Task statement » What lines below hold the string "number"? Copy them all.

Top of Records for the exercise

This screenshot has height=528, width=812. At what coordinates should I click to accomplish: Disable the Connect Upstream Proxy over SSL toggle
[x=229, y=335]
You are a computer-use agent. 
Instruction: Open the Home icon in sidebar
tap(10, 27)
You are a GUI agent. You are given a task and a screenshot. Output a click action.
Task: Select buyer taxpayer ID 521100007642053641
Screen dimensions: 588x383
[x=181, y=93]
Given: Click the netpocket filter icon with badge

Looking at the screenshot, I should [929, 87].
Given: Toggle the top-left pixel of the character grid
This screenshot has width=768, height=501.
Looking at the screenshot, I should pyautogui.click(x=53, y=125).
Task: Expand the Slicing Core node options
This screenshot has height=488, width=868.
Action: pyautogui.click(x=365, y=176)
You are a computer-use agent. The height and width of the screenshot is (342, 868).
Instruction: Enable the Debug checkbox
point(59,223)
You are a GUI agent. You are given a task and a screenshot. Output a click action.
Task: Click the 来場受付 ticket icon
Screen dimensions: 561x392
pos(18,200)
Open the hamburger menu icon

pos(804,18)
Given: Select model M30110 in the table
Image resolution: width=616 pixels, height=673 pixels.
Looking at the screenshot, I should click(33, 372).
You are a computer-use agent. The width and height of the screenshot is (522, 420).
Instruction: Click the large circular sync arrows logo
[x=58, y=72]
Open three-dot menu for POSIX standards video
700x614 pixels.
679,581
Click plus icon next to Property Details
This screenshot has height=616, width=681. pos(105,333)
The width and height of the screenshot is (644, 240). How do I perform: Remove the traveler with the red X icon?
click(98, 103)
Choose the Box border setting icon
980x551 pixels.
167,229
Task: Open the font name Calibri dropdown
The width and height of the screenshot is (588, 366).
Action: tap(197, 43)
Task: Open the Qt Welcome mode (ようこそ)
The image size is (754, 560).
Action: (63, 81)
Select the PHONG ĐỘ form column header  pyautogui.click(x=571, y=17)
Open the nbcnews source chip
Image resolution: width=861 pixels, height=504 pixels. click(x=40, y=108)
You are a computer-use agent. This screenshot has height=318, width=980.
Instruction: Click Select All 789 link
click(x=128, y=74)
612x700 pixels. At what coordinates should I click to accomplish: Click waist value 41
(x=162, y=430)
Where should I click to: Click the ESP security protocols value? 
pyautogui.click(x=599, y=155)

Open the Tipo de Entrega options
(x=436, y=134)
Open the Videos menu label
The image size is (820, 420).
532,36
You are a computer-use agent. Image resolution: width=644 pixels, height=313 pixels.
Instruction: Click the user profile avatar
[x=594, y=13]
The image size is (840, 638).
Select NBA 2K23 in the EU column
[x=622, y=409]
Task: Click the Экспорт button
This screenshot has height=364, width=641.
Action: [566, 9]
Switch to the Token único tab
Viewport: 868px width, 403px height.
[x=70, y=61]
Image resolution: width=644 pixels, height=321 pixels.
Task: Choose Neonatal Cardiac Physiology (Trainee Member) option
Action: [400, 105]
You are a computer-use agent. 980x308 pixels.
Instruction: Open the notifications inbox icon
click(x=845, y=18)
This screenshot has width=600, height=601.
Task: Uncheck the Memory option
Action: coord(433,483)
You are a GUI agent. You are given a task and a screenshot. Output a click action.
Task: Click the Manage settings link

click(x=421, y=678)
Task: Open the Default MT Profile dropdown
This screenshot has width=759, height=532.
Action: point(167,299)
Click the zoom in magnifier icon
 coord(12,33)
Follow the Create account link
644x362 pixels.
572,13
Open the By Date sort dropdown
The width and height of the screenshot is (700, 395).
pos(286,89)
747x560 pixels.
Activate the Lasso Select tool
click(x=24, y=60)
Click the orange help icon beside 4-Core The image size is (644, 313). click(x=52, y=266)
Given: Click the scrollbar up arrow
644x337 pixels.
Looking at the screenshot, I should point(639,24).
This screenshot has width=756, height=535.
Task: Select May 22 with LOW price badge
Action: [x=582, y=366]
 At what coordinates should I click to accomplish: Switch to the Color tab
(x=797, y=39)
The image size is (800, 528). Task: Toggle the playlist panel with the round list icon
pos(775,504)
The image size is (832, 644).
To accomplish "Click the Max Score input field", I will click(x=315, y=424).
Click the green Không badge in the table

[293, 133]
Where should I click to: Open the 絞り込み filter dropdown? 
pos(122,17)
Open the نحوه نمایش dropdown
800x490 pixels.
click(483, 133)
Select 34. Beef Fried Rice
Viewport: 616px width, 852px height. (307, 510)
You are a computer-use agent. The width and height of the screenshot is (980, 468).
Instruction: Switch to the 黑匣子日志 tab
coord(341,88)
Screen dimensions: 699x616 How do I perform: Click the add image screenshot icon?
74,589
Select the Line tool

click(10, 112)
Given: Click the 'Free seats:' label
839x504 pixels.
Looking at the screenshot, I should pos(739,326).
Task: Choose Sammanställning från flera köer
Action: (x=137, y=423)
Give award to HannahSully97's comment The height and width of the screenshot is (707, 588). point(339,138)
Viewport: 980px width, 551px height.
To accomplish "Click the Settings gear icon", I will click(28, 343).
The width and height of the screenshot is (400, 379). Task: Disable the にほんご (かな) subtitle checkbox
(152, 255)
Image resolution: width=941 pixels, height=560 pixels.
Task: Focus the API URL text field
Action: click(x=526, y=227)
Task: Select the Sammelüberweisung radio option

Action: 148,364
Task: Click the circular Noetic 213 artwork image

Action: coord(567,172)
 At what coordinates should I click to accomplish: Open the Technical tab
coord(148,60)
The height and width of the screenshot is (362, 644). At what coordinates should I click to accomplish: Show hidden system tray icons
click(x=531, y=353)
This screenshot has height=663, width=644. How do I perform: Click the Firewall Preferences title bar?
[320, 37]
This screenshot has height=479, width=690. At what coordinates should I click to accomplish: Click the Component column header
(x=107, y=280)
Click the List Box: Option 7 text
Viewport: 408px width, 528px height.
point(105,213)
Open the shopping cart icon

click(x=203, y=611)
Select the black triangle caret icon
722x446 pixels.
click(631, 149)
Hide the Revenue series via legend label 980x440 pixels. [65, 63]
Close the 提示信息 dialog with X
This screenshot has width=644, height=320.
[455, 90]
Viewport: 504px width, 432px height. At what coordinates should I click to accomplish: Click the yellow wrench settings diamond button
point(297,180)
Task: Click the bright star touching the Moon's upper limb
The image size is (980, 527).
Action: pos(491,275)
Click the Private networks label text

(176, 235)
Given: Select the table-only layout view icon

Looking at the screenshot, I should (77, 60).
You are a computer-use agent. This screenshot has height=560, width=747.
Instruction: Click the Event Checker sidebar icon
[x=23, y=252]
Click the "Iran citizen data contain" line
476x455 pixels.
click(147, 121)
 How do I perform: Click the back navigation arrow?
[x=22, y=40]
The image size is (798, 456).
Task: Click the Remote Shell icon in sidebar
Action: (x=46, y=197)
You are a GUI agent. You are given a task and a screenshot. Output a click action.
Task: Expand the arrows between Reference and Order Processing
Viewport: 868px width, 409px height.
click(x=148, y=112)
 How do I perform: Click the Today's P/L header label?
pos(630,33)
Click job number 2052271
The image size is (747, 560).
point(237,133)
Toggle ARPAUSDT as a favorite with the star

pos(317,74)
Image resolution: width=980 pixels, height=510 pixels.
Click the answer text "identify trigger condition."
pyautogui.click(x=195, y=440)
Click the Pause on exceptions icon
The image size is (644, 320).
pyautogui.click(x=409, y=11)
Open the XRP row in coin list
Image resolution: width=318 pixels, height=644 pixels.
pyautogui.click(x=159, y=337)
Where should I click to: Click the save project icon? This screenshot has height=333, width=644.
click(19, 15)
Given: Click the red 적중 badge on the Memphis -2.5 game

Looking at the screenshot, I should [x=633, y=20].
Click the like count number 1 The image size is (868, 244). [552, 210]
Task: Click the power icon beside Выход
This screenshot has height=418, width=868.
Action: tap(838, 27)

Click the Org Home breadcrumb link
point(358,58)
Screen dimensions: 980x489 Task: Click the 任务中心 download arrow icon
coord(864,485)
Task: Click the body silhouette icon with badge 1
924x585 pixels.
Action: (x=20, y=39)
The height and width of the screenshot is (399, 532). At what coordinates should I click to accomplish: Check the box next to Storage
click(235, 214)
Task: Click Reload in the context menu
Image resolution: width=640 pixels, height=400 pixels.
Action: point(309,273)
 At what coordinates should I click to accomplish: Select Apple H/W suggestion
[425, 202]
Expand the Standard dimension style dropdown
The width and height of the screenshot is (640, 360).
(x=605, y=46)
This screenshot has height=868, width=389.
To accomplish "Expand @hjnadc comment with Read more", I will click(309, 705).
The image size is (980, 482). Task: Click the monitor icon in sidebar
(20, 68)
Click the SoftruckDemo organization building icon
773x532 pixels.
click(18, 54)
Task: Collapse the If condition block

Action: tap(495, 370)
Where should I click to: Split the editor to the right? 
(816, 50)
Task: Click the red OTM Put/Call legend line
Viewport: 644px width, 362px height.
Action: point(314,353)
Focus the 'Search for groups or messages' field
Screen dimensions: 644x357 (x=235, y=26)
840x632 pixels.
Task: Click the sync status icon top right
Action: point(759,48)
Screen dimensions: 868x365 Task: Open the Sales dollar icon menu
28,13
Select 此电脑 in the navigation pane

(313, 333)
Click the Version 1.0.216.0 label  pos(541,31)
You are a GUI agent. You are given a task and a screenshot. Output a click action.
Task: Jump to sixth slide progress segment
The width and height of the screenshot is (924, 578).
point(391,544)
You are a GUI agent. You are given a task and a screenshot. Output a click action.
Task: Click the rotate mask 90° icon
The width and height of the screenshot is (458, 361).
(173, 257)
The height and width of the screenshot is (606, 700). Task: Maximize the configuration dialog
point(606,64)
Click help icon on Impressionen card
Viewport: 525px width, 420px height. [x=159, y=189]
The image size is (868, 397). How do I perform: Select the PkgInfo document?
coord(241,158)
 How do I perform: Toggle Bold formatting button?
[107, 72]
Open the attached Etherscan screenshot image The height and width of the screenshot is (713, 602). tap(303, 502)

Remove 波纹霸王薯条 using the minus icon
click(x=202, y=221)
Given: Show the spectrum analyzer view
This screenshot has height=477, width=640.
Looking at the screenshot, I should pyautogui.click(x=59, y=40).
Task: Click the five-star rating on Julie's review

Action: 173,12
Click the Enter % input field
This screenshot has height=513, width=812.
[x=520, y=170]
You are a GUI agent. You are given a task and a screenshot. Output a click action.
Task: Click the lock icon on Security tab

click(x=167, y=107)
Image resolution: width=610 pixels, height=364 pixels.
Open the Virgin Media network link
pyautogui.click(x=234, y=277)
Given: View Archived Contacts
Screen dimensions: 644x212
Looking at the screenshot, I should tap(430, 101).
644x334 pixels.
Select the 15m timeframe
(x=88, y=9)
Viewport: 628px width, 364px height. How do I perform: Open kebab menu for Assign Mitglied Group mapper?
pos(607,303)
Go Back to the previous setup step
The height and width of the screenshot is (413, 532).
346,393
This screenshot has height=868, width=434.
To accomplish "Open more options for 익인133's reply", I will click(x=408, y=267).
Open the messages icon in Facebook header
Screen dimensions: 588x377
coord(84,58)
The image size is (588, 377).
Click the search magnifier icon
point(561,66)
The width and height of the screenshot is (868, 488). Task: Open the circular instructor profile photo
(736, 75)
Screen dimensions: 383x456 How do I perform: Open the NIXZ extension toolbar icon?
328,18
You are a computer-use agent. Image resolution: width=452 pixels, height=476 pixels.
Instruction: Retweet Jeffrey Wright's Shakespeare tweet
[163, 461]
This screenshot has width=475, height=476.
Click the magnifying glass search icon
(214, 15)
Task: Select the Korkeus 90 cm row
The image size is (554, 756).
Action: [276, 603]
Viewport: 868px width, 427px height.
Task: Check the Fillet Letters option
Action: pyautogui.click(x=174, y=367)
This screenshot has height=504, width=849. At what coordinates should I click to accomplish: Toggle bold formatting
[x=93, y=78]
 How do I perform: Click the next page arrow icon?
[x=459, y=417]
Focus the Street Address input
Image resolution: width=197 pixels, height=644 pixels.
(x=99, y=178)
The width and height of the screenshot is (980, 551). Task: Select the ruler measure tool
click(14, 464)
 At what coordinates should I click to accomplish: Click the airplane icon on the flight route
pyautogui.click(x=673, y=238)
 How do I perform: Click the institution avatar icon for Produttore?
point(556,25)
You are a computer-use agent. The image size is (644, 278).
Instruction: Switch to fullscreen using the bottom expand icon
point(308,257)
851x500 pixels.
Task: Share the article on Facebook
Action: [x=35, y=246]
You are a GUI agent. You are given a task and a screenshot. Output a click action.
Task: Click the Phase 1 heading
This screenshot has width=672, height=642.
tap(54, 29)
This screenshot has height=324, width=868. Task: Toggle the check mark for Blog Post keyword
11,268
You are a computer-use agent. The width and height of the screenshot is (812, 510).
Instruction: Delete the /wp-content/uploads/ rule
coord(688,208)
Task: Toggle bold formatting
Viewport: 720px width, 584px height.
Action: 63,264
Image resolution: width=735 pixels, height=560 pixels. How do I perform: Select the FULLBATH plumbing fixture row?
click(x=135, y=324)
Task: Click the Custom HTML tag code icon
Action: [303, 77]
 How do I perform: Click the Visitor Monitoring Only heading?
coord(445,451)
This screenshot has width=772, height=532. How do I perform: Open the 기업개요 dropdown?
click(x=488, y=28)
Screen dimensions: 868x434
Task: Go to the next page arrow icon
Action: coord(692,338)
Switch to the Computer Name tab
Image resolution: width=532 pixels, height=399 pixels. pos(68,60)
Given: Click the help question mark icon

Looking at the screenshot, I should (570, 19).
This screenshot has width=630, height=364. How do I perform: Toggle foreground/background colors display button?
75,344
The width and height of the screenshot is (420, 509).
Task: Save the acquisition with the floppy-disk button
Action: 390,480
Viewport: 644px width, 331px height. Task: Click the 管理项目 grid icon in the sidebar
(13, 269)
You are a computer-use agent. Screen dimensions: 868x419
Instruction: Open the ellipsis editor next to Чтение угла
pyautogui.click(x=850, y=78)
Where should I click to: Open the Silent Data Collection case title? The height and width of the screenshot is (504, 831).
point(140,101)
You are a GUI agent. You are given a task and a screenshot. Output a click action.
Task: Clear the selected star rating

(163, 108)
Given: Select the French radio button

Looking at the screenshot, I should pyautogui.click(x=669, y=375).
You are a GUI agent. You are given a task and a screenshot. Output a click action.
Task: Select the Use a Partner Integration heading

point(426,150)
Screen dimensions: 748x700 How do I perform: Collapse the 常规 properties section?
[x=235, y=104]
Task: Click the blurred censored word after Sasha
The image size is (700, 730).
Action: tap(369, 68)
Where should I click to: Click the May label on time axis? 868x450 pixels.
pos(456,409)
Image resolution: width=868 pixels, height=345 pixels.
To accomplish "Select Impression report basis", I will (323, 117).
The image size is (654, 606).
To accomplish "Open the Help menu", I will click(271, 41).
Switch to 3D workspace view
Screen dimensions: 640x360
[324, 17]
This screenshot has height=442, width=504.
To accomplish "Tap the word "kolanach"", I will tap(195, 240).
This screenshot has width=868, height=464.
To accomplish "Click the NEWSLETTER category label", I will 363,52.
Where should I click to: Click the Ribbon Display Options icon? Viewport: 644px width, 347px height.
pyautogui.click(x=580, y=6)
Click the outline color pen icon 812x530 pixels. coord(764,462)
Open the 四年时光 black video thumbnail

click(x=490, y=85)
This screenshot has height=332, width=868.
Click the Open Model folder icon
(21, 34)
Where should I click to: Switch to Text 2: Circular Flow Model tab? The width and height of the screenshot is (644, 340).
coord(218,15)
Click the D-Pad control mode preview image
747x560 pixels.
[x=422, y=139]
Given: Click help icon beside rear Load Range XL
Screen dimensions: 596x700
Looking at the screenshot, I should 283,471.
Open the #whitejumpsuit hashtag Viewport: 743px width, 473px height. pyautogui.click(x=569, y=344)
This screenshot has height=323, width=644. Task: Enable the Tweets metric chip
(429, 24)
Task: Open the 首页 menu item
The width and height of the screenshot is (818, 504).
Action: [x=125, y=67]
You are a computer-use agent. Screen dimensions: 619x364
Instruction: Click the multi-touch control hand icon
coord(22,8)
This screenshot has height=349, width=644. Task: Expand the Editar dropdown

Bottom of Records for the exercise

Result of the exercise »
Click job number 2052271
Click the like count number 1 The image size is (868, 244). [552, 210]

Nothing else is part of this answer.